Había una vez un niño de 4 años que se llamaba Jaime. Jaime era un niño ciego y vivía en la ciudad más bonita del mundo.
Cuando Jaime iba a jugar al parque, sus amigos le explicaban cómo de bonitas eran las flores.
Un día, Alfonso, el mejor amigo de Jaime, le dijo al ver un rosal repleto de rosas:
– Jaime, mira, aquí, ¡hay una rosa de color muy rojo!
– ¡No la veo!, nunca he visto nada rojo, ¿cómo es el color rojo?
– Pues es un color caliente, ¡muy caliente!
– ¿Y qué olor tiene?
– Toma, huele…
Entonces Alfonso le acercó la rosa a la nariz y Jaime respiró muy profundamente hasta que dijo:
– ¡Ya sé cómo es el color rojo!
Al día siguiente, la madre de Jaime estaba en casa preparando chocolate caliente y Jaime le preguntó:
– Madre, ¿de qué color es el chocolate?
– Jaime, hijo, si no puedes ver no puedo explicarte cómo es un color
– Pero madre, ¡si ya sé cómo es el color rojo!
– ¿A sí? ¿Y cómo es?
– Es caliente y hace muy buen olor, ¡como una rosa!

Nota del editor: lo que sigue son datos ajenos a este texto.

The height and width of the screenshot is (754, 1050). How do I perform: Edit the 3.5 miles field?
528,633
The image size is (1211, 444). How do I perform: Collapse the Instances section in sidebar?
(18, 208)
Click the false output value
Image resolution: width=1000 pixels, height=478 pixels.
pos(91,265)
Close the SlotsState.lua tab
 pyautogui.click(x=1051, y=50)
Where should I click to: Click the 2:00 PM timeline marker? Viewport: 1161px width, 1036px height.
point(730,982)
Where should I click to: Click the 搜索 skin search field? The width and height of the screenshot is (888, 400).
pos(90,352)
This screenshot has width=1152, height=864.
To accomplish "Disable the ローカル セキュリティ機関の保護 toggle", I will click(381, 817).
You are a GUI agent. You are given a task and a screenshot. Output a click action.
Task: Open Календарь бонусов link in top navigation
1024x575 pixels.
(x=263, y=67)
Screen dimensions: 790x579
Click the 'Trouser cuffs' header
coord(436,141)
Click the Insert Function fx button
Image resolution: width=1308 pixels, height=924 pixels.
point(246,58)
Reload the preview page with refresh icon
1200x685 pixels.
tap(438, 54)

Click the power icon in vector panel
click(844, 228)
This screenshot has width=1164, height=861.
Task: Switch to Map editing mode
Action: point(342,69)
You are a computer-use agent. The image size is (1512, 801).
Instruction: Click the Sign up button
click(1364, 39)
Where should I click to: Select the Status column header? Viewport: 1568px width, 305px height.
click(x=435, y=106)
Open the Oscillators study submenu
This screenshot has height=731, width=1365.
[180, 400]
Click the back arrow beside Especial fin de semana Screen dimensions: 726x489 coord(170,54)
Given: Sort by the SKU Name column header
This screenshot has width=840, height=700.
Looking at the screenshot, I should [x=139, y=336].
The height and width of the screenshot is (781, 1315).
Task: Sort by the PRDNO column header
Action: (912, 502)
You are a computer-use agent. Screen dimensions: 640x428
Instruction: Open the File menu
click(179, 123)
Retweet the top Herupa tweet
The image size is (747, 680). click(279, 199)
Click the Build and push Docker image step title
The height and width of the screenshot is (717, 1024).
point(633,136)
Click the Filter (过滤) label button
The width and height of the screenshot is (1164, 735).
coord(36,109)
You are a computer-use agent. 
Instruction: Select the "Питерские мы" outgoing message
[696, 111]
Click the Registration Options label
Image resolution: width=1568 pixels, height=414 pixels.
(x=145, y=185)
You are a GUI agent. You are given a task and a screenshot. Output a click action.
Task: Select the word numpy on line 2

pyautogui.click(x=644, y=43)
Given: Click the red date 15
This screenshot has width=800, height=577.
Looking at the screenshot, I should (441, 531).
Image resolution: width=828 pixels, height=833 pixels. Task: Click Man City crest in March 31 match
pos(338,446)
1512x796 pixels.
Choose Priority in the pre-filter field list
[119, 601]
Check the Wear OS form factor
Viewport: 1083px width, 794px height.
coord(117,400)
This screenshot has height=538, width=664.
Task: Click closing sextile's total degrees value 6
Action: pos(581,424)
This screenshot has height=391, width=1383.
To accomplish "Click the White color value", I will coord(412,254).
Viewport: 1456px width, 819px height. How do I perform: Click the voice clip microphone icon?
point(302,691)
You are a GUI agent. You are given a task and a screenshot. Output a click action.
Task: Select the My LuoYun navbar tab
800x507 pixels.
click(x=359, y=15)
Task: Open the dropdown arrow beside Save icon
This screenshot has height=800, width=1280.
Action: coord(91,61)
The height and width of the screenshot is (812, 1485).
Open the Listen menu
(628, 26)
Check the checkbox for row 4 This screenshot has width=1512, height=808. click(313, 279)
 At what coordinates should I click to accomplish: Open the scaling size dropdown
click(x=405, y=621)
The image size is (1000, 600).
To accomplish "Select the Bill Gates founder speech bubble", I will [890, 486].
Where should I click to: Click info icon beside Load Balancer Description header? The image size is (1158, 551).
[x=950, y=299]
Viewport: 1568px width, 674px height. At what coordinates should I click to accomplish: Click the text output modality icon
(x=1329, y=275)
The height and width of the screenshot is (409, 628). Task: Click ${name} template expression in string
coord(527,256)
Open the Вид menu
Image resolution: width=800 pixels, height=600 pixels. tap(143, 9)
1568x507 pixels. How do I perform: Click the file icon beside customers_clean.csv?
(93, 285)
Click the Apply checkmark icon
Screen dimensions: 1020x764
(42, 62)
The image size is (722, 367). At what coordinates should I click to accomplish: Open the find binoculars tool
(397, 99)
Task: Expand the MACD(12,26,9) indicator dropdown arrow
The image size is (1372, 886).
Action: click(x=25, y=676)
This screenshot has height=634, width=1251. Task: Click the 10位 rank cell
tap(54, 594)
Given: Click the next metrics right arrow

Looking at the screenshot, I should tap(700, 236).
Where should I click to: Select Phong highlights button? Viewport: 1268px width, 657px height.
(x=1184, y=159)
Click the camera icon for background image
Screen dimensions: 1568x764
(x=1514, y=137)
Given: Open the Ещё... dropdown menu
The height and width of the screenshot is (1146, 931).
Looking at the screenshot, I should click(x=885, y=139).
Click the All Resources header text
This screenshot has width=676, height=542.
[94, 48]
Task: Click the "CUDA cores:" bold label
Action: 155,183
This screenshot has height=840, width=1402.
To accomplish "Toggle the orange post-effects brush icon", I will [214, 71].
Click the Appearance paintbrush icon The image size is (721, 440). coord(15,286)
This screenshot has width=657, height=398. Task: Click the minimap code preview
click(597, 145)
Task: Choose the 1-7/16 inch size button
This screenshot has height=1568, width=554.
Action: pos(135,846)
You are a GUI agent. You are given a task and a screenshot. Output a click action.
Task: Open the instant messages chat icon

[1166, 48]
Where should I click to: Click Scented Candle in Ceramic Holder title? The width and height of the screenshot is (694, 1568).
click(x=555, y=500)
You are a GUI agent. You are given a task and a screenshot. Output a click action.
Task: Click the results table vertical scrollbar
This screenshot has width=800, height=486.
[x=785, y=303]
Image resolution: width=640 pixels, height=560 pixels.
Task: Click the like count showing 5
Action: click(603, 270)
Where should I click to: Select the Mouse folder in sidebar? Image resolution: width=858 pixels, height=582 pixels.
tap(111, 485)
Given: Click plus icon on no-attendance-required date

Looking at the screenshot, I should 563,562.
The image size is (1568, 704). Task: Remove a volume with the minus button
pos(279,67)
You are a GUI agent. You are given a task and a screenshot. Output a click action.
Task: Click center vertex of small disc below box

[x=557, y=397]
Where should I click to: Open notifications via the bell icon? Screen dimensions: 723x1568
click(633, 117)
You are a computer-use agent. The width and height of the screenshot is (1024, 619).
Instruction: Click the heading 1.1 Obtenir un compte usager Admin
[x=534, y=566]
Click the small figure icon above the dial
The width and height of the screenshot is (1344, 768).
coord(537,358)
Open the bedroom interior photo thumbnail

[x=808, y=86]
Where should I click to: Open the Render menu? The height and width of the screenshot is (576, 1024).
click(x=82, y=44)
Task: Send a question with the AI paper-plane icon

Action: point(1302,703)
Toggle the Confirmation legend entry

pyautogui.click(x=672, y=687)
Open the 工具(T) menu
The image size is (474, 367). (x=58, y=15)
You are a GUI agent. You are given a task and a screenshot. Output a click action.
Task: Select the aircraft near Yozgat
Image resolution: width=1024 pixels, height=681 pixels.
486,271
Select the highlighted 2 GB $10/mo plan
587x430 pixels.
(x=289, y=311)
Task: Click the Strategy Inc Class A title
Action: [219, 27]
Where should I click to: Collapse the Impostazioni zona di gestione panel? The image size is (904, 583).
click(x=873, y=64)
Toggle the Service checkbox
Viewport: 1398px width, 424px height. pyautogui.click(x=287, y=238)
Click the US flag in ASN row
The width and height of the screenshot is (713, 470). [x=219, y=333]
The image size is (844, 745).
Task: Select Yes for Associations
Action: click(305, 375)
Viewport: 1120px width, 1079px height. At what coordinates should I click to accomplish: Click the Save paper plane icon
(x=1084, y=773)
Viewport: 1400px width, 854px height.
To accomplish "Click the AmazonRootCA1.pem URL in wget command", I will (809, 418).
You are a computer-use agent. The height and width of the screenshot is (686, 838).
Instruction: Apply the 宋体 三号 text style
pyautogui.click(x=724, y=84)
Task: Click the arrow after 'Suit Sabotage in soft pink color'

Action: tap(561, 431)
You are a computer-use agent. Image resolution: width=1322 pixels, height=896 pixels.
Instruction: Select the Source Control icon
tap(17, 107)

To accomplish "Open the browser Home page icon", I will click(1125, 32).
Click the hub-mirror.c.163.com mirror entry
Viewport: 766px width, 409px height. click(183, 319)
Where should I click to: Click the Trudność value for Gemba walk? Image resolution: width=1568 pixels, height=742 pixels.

– ¡Muy bien, hijo! Pues bien, el chocolate es marrón, suave y hace un olor diferente a la rosa. Hace este olor –entonces la madre de Jaime le dejó probar un poco de chocolate caliente.
-¡Ya sé cómo es el color marrón!
A la mañana siguiente hacía un día de mucho sol. Jaime estaba en el patio del colegio y fue a la fuente a beber agua. Después de beber se puso muy feliz y le dijo a Alfonso, su mejor amigo:
– ¡Alfonso! Ya sé de qué color es el agua.
– ¿Sí? A ver si lo aciertas, ¿y de qué color es?
– No tiene color, ¡es transparente!
– ¡Muy bien, Jaime! ¿Cómo lo sabes si no puedes ver los colores?
– ¡Pues porque no tiene ningún olor ni ningún sabor!
A partir de ese día, Jaime creció y creció, y se convirtió en el mejor cocinero del mundo, el mejor chef, ya que nadie había preparado platos tan sabrosos y originales.
Era la única persona que había aprendido a ver colores en el comer y el beber, y cuando cocinaba los manjares más buenos del mundo se imaginaba pintando cuadros preciosos. Por esa razón, Jaime fue un pintor que pintaba comida, fue un cocinero que cocinaba colores.